To make the current setup even remotely inclusive, the Taliban will have to include individuals that do not entirely see eye to eye with them politically or ideologically. The Taliban need to include individuals, both men and women, who have different notions of the nature of state, its relationship to the citizens, and how the country should be governed.
Practically, I understand that there are two reasons why the expectation that the Taliban would embrace such individuals and groups may sound misplaced: One, the Taliban are vehemently ideological, and as noted, they find it harder to make an ideological compromise. And two, they returned to power after a bloody war that pitted Afghans against Afghans and many people who should be included in the setup are viewed as bitter enemies by the Taliban. Nevertheless, the whole idea of discussion and formation of an inclusive government is premised on the apparent bafflement of the Taliban on what inclusivity might actually mean.
To a question regarding including such ideologically and politically diverse groups, Foreign Minister Muttaqi stated that there are no governments in the world that include opposition figures. He asked, rhetorically, whether President Biden would “give a seat to president Trump (and his cabinet members)?” At a rhetorical level and targeted at a subscribing audience, such assertion does sound fair. However, such an argument does not hold the scrutiny of political reality or simple logic for at least three reasons: one, the parties and groups in the systems, that the Taliban leadership use as example, agree to the rules of the transfer of power. The Taliban came to power disrupting the existing rules of transition of power. Therefore, it is only fair that the other groups are given a role in the political setup.

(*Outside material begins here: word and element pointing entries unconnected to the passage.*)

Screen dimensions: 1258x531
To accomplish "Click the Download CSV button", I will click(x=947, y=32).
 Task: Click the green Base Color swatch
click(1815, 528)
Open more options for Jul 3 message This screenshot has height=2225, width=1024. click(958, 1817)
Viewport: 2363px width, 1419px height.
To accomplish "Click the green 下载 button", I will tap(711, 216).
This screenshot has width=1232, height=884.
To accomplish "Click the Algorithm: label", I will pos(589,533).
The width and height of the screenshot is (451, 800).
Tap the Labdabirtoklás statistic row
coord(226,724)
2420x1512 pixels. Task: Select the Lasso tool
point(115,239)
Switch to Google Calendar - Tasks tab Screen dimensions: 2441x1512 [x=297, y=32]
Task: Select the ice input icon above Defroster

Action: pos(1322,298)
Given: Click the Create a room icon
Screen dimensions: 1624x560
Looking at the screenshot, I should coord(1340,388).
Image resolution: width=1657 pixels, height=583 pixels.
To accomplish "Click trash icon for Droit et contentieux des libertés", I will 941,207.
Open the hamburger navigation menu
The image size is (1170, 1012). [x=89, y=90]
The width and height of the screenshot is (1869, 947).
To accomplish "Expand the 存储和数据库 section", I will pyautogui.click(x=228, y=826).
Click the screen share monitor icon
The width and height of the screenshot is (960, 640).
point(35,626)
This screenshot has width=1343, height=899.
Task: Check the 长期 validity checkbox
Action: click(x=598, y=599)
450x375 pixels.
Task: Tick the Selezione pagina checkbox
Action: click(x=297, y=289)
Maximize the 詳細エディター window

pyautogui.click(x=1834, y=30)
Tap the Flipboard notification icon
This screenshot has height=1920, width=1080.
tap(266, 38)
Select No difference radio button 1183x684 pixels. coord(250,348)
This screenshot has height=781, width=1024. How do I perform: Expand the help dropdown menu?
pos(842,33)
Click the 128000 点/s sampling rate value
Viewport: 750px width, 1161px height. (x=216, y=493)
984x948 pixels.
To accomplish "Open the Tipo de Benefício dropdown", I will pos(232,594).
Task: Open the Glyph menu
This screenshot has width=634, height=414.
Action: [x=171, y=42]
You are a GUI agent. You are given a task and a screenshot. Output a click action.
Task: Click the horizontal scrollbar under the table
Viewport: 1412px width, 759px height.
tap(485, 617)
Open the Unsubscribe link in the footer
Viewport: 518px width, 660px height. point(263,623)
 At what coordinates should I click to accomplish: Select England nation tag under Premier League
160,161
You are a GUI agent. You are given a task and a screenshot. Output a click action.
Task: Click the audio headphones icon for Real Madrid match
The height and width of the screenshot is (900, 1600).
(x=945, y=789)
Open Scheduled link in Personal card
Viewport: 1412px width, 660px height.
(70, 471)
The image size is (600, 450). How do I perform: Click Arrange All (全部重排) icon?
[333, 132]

Two, in countries that the Taliban leadership uses as examples, even when a group is out of government, they are not entirely excluded from the system. To go back to Foreign Minister Muttaqi’s example of choice, the Republican Party is actively holding Biden’s feet to fire on every issue.
Third and most important, rather than comparing themselves with how the Western states are governed, the Taliban should revitalize the Afghan traditions of consultative and participatory governance.